**Work request**
Beginning at the line that contains "The height and width of the screenshot is (587, 1120).", write out every line down to the end of the records, with both ends kept and nothing added.

**** Input data

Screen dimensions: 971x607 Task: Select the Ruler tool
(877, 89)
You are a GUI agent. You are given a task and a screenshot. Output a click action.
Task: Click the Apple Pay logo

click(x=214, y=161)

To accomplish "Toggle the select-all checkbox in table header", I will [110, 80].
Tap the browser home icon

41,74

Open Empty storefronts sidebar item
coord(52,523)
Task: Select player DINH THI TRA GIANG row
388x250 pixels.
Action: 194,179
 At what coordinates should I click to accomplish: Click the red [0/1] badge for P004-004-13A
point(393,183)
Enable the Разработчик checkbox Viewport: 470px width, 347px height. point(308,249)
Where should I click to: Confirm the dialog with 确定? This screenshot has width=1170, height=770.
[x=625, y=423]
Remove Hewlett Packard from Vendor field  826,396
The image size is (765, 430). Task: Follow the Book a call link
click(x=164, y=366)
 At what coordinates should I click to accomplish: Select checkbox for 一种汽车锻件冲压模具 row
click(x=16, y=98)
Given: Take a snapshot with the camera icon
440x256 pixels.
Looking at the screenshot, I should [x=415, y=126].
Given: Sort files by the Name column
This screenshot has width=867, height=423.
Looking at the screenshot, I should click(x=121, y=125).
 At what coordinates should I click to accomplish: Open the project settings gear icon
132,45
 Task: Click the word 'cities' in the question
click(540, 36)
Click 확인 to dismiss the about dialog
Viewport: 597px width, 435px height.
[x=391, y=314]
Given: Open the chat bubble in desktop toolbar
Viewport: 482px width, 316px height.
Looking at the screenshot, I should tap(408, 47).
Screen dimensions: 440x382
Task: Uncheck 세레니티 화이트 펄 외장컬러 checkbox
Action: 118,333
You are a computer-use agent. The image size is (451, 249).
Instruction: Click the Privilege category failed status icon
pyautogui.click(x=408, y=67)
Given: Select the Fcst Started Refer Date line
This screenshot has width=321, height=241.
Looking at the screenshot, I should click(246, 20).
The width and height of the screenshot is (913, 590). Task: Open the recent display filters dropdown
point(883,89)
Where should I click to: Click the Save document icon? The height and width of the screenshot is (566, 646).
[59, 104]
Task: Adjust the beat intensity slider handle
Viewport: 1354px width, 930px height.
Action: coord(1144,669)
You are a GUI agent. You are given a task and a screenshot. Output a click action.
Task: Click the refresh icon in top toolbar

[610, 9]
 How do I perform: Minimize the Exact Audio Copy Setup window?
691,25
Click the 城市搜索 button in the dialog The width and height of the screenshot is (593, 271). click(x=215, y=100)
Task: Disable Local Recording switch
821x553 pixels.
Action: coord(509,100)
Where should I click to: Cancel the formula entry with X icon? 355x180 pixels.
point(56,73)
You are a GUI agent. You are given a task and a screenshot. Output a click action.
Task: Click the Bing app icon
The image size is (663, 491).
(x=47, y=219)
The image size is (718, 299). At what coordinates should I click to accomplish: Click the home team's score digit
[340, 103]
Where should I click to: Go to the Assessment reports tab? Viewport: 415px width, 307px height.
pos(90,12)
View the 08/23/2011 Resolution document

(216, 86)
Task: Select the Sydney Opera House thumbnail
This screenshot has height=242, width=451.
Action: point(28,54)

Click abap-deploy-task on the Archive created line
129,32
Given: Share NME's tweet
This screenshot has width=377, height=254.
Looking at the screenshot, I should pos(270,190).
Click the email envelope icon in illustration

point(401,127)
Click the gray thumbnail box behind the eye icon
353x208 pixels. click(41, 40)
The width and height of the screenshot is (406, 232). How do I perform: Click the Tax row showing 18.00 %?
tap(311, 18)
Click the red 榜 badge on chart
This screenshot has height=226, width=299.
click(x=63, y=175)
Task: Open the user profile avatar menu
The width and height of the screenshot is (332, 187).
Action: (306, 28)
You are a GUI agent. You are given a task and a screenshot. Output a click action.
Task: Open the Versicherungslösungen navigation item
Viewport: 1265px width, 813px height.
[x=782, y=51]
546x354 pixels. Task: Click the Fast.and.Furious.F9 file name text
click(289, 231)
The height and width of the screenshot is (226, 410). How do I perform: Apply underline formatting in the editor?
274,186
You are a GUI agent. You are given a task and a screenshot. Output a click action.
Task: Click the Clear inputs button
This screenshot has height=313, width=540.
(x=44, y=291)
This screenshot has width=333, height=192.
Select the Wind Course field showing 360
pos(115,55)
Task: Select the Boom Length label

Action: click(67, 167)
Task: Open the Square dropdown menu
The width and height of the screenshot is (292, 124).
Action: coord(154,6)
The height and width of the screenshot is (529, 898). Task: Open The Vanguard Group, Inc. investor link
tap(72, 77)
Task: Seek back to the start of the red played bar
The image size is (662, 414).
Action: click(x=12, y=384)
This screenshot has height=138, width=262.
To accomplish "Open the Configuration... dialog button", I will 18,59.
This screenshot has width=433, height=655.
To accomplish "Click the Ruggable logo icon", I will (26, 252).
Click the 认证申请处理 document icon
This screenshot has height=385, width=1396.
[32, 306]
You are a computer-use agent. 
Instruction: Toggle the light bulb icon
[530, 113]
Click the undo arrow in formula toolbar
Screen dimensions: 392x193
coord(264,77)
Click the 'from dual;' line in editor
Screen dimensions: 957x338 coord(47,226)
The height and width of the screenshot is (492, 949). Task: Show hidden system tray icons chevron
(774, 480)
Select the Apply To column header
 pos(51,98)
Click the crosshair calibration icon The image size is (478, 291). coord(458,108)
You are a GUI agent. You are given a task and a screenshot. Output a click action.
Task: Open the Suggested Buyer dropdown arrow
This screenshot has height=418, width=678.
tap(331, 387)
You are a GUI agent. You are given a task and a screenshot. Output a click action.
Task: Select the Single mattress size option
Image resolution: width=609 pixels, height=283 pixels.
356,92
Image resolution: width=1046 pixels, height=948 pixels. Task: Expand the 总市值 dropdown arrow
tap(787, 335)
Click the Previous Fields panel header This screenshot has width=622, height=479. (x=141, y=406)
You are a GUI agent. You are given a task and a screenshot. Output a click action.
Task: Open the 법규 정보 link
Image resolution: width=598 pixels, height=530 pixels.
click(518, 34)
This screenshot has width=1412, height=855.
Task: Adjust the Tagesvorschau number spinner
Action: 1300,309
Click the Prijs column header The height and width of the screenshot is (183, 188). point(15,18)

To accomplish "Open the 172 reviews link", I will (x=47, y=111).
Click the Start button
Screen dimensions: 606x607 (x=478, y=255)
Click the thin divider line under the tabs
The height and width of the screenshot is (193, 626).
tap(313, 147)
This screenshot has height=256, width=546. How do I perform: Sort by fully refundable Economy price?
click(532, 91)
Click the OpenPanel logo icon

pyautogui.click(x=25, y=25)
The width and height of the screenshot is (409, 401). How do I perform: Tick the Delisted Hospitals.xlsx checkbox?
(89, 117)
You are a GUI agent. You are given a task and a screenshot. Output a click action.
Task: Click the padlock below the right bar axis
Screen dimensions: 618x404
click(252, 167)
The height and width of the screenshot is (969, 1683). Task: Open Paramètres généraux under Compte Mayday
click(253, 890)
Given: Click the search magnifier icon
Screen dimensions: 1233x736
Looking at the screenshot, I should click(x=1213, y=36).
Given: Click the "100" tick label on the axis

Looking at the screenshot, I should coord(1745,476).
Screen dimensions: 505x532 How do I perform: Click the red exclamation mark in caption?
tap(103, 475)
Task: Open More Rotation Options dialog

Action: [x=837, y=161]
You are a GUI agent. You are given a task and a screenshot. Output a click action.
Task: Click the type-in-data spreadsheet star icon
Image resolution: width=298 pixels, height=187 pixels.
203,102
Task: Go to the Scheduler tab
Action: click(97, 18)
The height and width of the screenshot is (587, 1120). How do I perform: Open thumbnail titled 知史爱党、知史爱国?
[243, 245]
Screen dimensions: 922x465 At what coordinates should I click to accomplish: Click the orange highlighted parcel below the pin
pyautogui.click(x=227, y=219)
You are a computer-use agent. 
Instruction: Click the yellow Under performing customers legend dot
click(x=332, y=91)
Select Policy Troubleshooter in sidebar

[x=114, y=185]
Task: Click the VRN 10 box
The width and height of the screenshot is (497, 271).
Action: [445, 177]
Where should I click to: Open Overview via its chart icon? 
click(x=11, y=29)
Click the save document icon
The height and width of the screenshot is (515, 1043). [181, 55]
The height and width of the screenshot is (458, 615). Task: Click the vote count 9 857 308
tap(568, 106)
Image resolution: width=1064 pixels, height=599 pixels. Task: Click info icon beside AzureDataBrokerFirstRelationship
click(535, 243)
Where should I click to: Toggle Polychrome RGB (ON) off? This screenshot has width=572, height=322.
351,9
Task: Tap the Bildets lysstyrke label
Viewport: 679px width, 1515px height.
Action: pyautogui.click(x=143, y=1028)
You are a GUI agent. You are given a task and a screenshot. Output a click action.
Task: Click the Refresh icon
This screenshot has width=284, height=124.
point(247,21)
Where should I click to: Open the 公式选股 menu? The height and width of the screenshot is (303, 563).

********

**Solution to this exercise**
The height and width of the screenshot is (587, 1120). How do I perform: Open thumbnail titled 知史爱党、知史爱国?
[243, 245]
Screen dimensions: 922x465 At what coordinates should I click to accomplish: Click the orange highlighted parcel below the pin
pyautogui.click(x=227, y=219)
You are a computer-use agent. 
Instruction: Click the yellow Under performing customers legend dot
click(x=332, y=91)
Select Policy Troubleshooter in sidebar

[x=114, y=185]
Task: Click the VRN 10 box
The width and height of the screenshot is (497, 271).
Action: [445, 177]
Where should I click to: Open Overview via its chart icon? 
click(x=11, y=29)
Click the save document icon
The height and width of the screenshot is (515, 1043). [181, 55]
The height and width of the screenshot is (458, 615). Task: Click the vote count 9 857 308
tap(568, 106)
Image resolution: width=1064 pixels, height=599 pixels. Task: Click info icon beside AzureDataBrokerFirstRelationship
click(535, 243)
Where should I click to: Toggle Polychrome RGB (ON) off? This screenshot has width=572, height=322.
351,9
Task: Tap the Bildets lysstyrke label
Viewport: 679px width, 1515px height.
Action: pyautogui.click(x=143, y=1028)
You are a GUI agent. You are given a task and a screenshot. Output a click action.
Task: Click the Refresh icon
This screenshot has width=284, height=124.
point(247,21)
Where should I click to: Open the 公式选股 menu? The height and width of the screenshot is (303, 563).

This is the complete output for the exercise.